#### [文章節錄]
R語言(3)

資料輸入與輸出

(Data Import and Export)

library(readr) 
#分隔符號為 , 的檔案

read_csv("檔名")

read_csv2("檔名") #隔符號為 ; 的檔案（有些國家的小數點以 , 表示，就會出現這類檔案
read_tsv("檔名") #分隔符號為 tab 的檔案
read_delim("檔名", delim = "|") #可以自行選擇分隔符號

線上版

資料輸入與輸出的函數都存在於套件 readr 中

write_csv()、write_csv2()、write_tsv()、write_delim()

write_csv(tibble 物件, 檔案連結)

2. 輸出 csv 類型的資料

tb <- read_csv("檔名")
add_row(tb, a=7, b=8, c=9)
write.csv(tb, "檔名")

3. 輸入 EXCEL 檔案

tidyverse 架構下要讀取 EXCEL 檔案，會使用 readxl 套件

# install.packages("readxl")
library(readxl)

excel_sheets(檔名) #讀取工作表名稱
read_excel(檔名) #得到第一個sheet
read_excel(檔名, sheet = "Inventory") #得到Inventory這個sheet
read_excel(檔名, sheet = 3) #得到第三個sheet
read_excel(檔名, n_max = 2) #得到第一個sheet的前兩列
read_excel(檔名, range = "A1:B2") #得到第一個sheet的A1到B2的資料
read_excel(檔名, range = cell_rows(1:3)) #讀取從第幾個row到第幾個row去
read_excel(檔名, range = cell_cols("A:C")) #讀取從第幾個col到第幾個col去
read_excel(檔名, range = "Inventory!B1:C3")

#### [任務內容]
續寫上方講 R 語言資料輸入與輸出的文章節錄，從最後一行之後接著寫。

#### [提供資料]
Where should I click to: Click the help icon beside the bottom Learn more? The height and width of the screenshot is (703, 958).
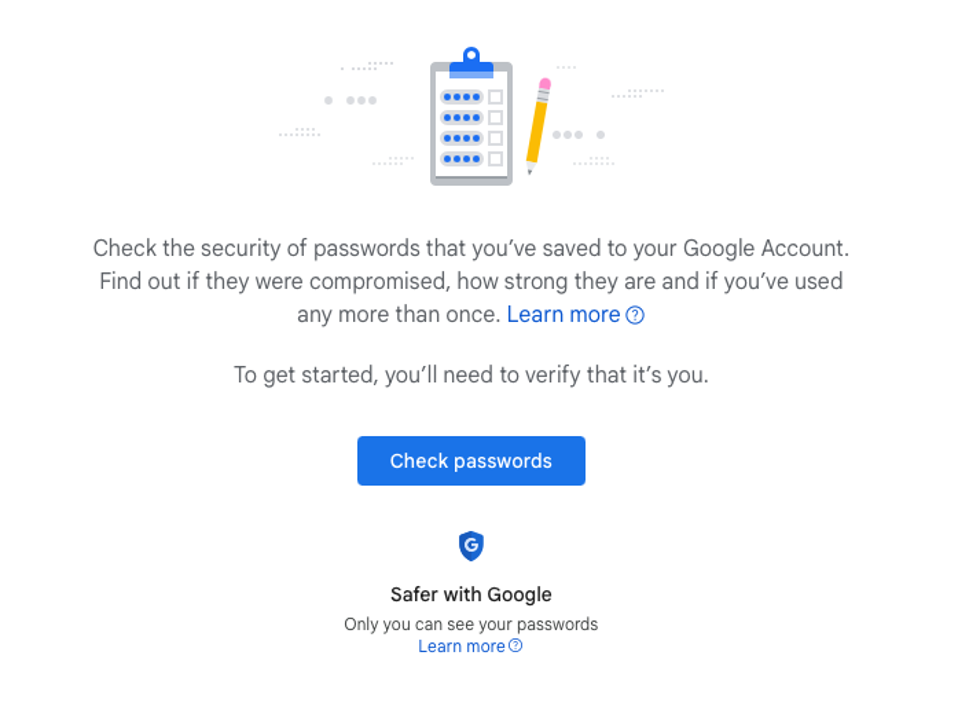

#### [任務結果]
read_excel(檔名, na = "值")

tidyr

什麼是tidyr??

tidyr 是 R 語言中一個非常重要的資料整理套件，屬於 tidyverse 家族，主要用來整理資料的形狀，也就是幫助你把資料轉換成「tidy data」的格式

gather

spread

unite

separate

一個 Tidy Dataset 會滿足以下三個條件：

每個變數 (variale) 都有自己的一個 column
每個觀察個體 (observation) 都有自己的一個 row
每個值(value)都有自己的資料格

每一種類型的觀察個體會形成一個 table，可形成所謂的正規化原則 (normal principle)。

library(tidyr)

table1
table2
table3
table4a
table4b

Gather : 資料欄其實是值而不是變數

gather(data,
       key = "key",
       value = "value",
       ...,
       na.rm = FALSE)

table4a %>% 
  gather(key = "year", 
         value = "cases",
         colnames(table4a)[2:ncol(table4a)])
         
gather("1999", "2000", key = "year", value = "cases

%>% pipe運算子 : 把前面的結果「傳到」後面函數的語法

data：待處理的資料
key：新變數的欄位名稱
value：新變數變數值的儲存欄位名稱
…：要被蒐集起來變成新變數的 columns

spread : 把變數當成值

spread(data,
       key,
       value,
       fill = NA,
       sep = NULL)

table2 %>%
  spread(key = type,
         value = count,
         sep = '_')
         
spread(table2, key = type, value = count)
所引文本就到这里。